# Freewheel Steering on Toro Snowblowers, Necessary or Not?



## joed (Dec 26, 2001)

I'd like to purchase a 2 stage snow blower this fall. I've narrowed my choices down to:

1. Toro 826: $1599

2. Toro 828 $1899

The snowblowers are pretty much the same except that the 828 is a bit bigger and has freewheel steering. I like the size of the 826 better and it would fit much more easily in my garage and around the side of the house where I need to clear snow. However, I also like the freewheel steering on the 828 but the price is pushing my budget.

Is freewheel steering necessary? Is it worth spending $300 extra for?


----------



## leon (Nov 18, 2008)

*toro snow blowers*



joed;795149 said:


> I'd like to purchase a 2 stage snow blower this fall. I've narrowed my choices down to:
> 
> 1. Toro 826: $1599
> 
> ...


The biggest thing you have to deal with is snow and ice and packed snow etc.

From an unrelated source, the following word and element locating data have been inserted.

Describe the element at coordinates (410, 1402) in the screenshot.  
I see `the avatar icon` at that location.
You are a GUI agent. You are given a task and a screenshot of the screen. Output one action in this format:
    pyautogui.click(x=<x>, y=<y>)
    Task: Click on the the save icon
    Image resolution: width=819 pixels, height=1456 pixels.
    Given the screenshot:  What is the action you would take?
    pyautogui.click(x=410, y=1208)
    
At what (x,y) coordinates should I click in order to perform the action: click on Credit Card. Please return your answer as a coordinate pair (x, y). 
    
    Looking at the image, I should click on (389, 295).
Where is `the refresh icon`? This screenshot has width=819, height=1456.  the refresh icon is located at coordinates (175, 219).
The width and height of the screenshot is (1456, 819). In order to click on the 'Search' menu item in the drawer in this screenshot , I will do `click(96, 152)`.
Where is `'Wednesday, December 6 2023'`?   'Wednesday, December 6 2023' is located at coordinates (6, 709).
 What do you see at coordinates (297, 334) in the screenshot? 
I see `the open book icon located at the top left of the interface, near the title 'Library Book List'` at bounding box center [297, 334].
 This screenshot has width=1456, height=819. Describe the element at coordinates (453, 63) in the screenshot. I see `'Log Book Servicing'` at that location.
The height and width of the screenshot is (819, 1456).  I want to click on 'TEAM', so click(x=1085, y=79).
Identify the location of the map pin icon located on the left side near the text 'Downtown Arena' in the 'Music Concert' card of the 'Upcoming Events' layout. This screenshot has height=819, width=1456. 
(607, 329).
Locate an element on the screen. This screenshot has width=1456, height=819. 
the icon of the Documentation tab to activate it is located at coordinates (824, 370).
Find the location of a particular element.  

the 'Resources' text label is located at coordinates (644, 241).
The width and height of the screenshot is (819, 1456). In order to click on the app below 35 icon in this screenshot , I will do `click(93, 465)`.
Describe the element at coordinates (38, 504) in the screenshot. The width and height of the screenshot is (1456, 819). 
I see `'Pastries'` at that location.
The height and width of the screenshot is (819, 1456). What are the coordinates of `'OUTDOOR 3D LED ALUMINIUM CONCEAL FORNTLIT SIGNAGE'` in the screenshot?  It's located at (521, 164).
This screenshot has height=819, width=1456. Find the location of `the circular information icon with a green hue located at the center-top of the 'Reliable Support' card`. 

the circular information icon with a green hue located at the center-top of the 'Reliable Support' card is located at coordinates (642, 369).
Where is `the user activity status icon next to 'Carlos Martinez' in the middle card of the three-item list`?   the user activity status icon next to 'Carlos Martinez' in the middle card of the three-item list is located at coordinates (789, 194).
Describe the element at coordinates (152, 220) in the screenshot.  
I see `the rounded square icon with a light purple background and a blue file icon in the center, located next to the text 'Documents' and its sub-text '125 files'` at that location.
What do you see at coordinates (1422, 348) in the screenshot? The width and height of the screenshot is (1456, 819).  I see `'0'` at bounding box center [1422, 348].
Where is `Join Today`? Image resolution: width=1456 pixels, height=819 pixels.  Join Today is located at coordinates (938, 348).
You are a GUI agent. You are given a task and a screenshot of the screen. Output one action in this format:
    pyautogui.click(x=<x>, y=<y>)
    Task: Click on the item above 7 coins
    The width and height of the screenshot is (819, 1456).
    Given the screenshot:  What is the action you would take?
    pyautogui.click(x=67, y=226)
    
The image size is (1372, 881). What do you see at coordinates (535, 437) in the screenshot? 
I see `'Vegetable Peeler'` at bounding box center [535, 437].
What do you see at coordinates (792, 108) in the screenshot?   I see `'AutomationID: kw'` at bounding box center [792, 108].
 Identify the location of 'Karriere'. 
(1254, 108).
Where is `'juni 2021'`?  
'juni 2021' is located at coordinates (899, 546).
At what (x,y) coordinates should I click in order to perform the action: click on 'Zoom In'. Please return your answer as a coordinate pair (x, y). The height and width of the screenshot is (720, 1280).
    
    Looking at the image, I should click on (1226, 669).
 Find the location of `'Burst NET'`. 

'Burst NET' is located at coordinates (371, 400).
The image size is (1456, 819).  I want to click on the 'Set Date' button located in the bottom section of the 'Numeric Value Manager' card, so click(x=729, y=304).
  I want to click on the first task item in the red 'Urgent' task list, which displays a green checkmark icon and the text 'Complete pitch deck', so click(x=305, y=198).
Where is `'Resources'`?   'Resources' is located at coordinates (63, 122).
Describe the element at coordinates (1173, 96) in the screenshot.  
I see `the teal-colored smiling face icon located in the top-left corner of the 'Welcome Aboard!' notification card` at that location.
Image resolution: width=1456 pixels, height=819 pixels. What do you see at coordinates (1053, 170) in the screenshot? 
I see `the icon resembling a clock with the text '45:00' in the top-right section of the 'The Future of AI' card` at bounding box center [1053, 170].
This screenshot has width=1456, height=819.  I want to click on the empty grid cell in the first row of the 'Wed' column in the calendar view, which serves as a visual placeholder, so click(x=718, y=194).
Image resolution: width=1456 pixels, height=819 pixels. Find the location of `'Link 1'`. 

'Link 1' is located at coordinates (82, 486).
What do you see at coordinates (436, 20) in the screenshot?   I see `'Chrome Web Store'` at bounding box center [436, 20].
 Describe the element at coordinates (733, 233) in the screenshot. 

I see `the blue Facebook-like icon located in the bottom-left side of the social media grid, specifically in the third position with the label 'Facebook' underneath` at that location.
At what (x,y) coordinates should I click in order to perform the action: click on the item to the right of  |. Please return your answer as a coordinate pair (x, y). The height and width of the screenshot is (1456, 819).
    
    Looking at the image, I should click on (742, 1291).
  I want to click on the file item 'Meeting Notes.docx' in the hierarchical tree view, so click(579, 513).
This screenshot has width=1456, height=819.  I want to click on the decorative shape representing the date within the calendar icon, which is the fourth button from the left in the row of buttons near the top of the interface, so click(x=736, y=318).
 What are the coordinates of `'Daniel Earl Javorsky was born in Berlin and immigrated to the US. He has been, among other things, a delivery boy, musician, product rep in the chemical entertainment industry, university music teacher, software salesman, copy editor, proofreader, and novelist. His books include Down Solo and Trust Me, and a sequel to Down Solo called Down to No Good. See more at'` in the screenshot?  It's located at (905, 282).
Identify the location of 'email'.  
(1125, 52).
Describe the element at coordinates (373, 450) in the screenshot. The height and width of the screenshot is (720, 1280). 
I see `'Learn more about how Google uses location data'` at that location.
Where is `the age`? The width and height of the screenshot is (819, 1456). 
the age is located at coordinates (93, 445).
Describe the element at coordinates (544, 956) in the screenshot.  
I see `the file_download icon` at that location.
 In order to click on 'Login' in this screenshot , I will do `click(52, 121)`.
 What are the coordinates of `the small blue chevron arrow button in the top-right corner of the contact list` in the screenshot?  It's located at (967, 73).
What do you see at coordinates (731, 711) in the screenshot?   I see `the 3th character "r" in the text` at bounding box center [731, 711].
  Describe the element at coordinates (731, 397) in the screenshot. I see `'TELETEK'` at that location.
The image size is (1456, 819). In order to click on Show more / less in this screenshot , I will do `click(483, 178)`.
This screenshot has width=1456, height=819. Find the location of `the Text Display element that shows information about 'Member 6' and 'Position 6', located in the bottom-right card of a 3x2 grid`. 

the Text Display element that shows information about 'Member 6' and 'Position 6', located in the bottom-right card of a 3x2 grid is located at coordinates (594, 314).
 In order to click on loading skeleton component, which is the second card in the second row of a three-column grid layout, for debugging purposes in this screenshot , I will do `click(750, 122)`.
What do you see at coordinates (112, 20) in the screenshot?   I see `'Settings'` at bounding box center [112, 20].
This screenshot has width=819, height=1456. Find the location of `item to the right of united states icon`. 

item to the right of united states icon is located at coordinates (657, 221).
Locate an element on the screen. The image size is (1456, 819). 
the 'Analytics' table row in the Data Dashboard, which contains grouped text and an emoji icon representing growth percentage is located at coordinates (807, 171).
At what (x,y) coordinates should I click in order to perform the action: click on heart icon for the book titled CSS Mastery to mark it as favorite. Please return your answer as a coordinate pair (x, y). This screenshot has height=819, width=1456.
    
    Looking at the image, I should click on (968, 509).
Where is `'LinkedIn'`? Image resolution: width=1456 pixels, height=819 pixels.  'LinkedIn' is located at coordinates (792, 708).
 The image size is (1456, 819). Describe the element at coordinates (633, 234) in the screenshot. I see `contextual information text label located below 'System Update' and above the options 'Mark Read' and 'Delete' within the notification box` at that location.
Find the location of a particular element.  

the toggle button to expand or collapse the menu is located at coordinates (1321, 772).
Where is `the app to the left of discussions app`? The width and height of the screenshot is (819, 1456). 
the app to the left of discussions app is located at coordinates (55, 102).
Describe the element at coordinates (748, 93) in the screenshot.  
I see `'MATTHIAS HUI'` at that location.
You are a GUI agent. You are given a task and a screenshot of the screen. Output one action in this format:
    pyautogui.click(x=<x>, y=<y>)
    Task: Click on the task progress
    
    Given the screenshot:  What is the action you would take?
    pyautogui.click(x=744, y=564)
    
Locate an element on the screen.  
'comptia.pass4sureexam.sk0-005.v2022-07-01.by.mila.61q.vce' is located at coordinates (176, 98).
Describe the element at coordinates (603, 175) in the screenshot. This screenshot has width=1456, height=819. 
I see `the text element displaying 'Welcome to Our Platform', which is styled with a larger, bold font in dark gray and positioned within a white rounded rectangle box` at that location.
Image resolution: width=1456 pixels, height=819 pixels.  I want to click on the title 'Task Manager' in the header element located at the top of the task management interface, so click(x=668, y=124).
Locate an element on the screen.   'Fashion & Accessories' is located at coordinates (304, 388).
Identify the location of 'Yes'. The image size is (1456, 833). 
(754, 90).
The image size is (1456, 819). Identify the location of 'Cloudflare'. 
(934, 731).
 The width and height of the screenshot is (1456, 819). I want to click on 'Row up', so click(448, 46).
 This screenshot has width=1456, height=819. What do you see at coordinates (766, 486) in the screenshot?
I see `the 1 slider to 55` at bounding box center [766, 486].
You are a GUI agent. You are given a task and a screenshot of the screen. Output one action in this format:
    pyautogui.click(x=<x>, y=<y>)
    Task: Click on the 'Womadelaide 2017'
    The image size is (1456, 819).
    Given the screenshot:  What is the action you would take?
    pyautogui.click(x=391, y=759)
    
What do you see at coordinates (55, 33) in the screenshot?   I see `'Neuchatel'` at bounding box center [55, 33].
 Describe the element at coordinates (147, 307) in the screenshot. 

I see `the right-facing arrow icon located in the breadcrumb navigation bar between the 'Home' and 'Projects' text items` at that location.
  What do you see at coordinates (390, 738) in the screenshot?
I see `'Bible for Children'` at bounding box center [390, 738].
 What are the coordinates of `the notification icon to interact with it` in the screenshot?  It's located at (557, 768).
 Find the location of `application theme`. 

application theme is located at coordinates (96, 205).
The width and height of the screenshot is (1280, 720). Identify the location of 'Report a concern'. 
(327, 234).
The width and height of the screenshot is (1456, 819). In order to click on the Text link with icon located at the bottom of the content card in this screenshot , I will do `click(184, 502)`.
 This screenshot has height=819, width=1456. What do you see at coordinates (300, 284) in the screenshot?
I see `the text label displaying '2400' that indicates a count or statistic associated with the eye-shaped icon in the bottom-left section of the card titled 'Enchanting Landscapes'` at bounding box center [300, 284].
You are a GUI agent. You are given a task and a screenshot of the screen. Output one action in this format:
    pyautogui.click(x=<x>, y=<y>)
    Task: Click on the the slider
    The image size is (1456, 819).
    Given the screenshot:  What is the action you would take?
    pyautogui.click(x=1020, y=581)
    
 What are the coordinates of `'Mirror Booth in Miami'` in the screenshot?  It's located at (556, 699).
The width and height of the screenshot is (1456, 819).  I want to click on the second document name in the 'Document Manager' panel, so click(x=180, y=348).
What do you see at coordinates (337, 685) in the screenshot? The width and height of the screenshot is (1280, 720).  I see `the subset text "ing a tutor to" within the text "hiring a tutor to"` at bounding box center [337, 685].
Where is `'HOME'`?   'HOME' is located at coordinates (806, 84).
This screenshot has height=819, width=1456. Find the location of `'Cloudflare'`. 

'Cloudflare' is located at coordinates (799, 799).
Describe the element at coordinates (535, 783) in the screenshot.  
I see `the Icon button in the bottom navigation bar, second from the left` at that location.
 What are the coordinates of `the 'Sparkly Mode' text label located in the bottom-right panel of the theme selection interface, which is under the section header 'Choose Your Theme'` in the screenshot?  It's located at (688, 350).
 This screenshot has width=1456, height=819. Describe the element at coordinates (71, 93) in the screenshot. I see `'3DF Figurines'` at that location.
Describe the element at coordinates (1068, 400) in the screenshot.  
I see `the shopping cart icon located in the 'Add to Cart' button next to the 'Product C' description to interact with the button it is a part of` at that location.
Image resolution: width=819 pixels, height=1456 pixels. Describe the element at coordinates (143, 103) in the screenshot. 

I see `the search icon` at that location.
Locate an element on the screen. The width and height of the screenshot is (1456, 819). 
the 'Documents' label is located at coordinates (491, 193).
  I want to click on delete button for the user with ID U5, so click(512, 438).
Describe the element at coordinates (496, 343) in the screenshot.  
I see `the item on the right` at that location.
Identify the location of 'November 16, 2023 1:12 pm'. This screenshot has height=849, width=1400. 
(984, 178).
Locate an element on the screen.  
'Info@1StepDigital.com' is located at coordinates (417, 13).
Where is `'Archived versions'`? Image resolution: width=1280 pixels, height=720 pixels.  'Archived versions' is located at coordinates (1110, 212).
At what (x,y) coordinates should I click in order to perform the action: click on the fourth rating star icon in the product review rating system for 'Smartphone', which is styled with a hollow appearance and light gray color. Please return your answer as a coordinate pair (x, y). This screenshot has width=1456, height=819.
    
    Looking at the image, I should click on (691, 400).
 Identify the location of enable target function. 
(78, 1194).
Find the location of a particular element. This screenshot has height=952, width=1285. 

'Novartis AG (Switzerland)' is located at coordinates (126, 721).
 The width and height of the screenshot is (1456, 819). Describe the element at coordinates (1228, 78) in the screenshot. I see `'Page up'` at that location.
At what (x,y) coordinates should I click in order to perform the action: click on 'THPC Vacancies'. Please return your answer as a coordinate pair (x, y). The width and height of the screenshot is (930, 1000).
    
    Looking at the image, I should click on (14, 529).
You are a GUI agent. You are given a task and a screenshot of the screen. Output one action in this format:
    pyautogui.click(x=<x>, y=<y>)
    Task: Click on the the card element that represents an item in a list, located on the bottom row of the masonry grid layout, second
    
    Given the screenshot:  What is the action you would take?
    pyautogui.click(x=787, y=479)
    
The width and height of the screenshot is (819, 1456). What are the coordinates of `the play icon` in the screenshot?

The 828 gives you the ability to turn on a dime(one wheel driving-one wheel stopped or in neutral versus wide turns unless you want to physically twist the blower around etc.

If you do not have the room for the bigger blower in the garage then its the 826 buuuuut,

It may depend strictly upon how much time you spend removing snow, how tired you become, how cold it is outside how quickly you want to remove it etc.

I am on my third snow pup with the curved auger-CCR 2000 power paddle-great machine, two cycle Tecumsa, grooved flat belt drive with spring tension etc.- they have been on the market for over forty years and still sell very well as they are light and easy to use, I have a salamander to warm them up when needed-but not just for that though, I still have my second 20 inch pup with the flat paddles from twenty years ago- I would still have the first one from thirty years ago but traded it in as junk when paddles right main bearing on the chute housing failed after 11 years.

if you spend a lot of time clearing snow the larger machine will be a plus from the power standpoint and ease of use. I use WD-40 as an aid in snow throwing- the guys here use eureka fluid film-I will have to try-fluid film it as soon as I find a nearby retail outlet-the local john deere dealer is more than a hop, skip, and a yodel across the valley from me and I very rarely if ever get up north etc.

it comes down to how much time you have to spend or how little time you have to spend cleaning your driveway and sidewalk.

leon:waving: tymusic


----------